The lines to copy run from the one containing "Task: Collapse the" to the end of the listing. Please write them out exactly, minus the pictures.
= Beginning of Section =
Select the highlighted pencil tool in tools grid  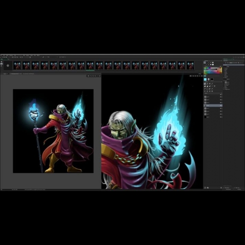click(205, 84)
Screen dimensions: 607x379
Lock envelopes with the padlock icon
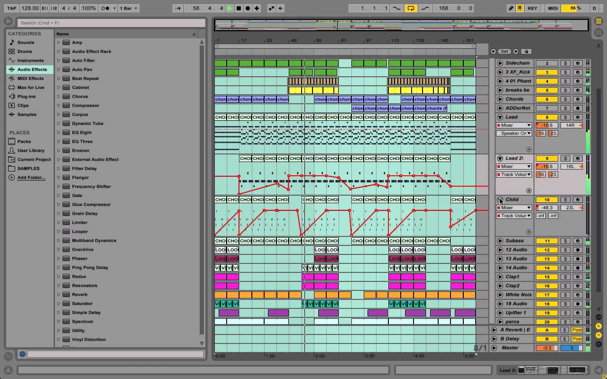click(526, 51)
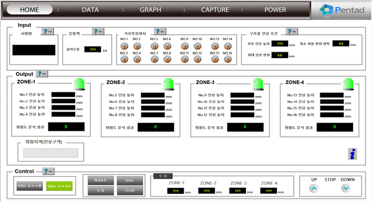This screenshot has height=202, width=372.
Task: Click the green 위험도 분석 종료 button
Action: pyautogui.click(x=59, y=186)
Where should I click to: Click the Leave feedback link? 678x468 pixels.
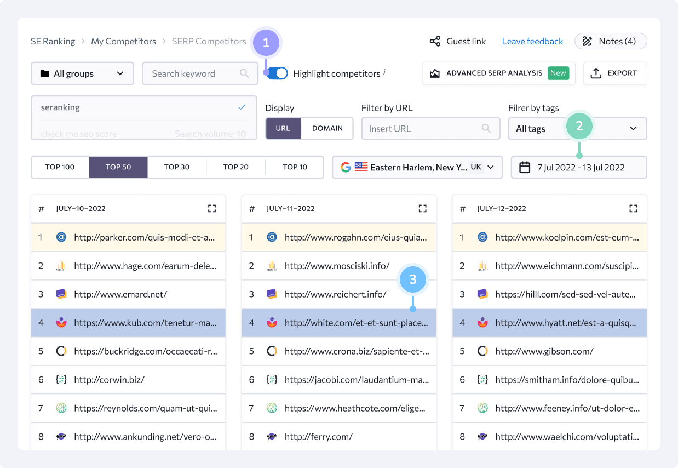532,42
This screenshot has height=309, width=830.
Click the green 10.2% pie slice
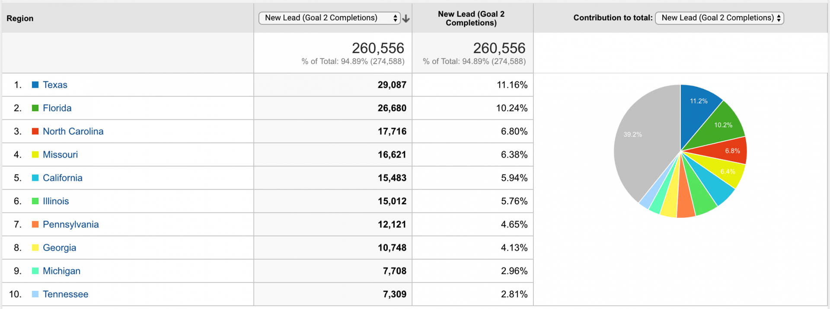(x=721, y=127)
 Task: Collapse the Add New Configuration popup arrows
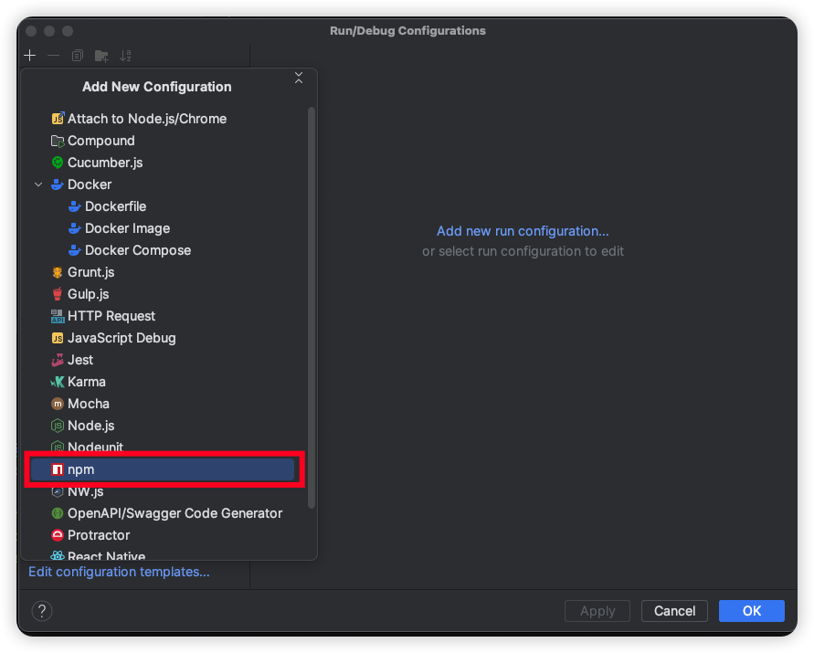298,79
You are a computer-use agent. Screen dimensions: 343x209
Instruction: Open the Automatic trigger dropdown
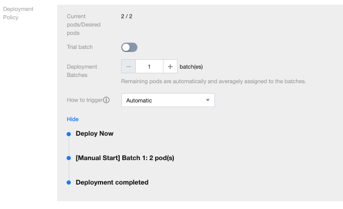(x=168, y=100)
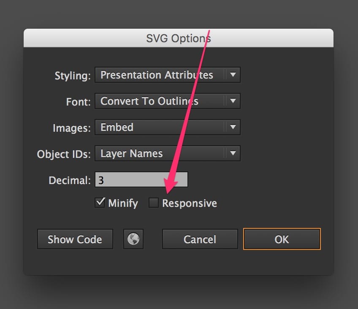Click the Embed value in Images field
Image resolution: width=358 pixels, height=309 pixels.
click(x=117, y=127)
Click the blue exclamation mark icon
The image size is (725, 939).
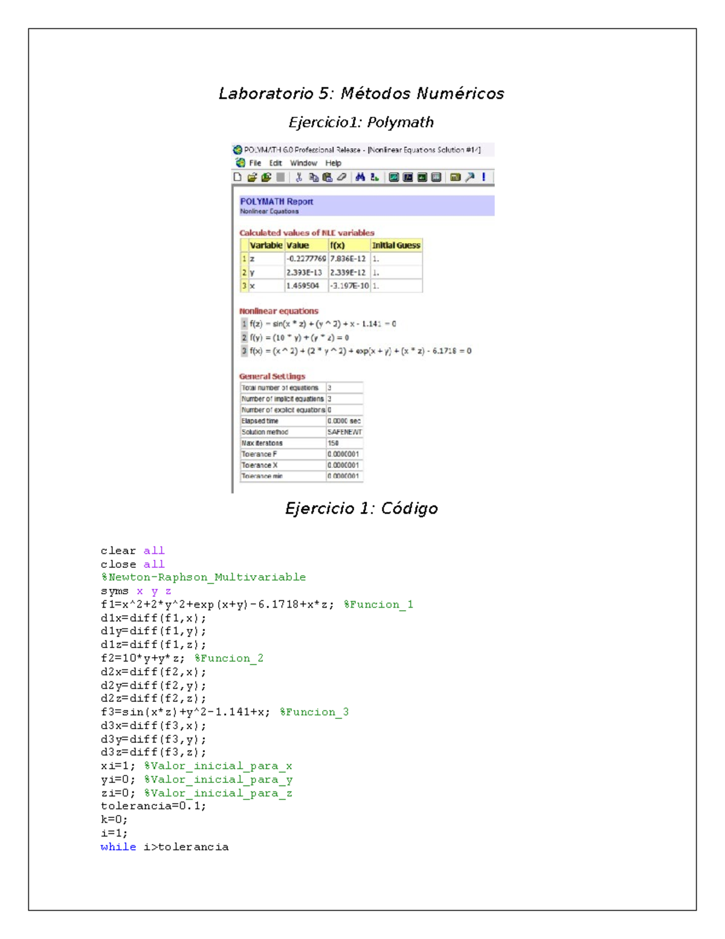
= End of Section =
▶ [Reply]:
 Task: Collapse the Add New Configuration popup arrows
298,79
You are a computer-use agent. Screen dimensions: 343x209
Instruction: Open the Automatic trigger dropdown
(x=168, y=100)
Click the Embed value in Images field
Image resolution: width=358 pixels, height=309 pixels.
click(x=117, y=127)
Click the blue exclamation mark icon
The image size is (725, 939).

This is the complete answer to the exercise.